■ **YOUR TASK**:
Which lines run from the one containing "Task: Select the JÄGER BOMB item title" to the end of the entries? Copy them exactly, both ends included, and give nothing else.

■ **SUPPLIED DATA**:
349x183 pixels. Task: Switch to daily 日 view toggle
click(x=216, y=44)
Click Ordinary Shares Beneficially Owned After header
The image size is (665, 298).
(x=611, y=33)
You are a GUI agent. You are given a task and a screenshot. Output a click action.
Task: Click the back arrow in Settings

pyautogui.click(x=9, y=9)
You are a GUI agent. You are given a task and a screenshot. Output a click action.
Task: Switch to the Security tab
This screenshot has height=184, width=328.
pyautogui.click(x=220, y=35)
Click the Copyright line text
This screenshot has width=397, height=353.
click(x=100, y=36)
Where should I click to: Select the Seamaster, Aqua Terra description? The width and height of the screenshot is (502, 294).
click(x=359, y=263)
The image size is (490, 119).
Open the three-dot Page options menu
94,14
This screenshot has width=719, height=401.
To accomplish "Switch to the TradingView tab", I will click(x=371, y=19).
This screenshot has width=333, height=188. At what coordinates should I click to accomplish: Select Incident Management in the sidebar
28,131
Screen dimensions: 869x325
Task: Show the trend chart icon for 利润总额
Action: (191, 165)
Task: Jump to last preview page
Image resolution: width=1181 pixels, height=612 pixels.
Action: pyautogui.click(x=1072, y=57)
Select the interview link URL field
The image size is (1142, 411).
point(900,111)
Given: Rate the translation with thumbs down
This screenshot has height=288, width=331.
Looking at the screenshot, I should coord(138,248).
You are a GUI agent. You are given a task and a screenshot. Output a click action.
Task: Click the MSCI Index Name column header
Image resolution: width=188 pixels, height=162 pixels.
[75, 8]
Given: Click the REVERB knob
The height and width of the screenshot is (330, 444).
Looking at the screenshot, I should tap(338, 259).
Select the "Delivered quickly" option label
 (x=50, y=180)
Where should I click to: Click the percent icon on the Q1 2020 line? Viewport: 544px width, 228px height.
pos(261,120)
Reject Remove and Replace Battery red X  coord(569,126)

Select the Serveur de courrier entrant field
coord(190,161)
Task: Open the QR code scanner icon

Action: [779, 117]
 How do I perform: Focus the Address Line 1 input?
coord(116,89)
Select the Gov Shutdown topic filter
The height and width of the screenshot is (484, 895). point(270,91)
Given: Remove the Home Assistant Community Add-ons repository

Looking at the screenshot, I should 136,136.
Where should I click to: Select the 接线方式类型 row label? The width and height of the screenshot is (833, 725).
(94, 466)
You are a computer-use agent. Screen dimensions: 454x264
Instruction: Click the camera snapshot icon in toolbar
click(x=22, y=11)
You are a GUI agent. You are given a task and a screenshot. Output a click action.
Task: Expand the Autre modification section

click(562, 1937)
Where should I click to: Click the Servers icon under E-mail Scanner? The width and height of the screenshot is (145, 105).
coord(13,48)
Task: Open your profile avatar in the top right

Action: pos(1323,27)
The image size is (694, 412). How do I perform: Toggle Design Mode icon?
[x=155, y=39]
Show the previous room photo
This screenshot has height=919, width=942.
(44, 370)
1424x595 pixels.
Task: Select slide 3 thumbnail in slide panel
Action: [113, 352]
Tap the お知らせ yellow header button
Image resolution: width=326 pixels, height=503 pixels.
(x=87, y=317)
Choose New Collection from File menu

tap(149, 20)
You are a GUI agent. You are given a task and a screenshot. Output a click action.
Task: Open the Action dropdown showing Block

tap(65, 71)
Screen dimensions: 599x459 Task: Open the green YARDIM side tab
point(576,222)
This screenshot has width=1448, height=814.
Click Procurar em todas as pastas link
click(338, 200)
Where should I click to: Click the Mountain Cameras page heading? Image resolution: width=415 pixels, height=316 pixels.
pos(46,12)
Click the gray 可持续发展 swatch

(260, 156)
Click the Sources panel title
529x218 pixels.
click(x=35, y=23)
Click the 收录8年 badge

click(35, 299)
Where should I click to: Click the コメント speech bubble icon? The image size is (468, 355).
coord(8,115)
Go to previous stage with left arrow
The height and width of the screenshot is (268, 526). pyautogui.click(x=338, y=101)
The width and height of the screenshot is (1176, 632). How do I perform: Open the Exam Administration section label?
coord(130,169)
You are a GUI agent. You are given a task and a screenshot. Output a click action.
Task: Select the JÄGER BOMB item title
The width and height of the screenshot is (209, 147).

■ **ANSWER SECTION**:
Task: Select the JÄGER BOMB item title
The width and height of the screenshot is (209, 147).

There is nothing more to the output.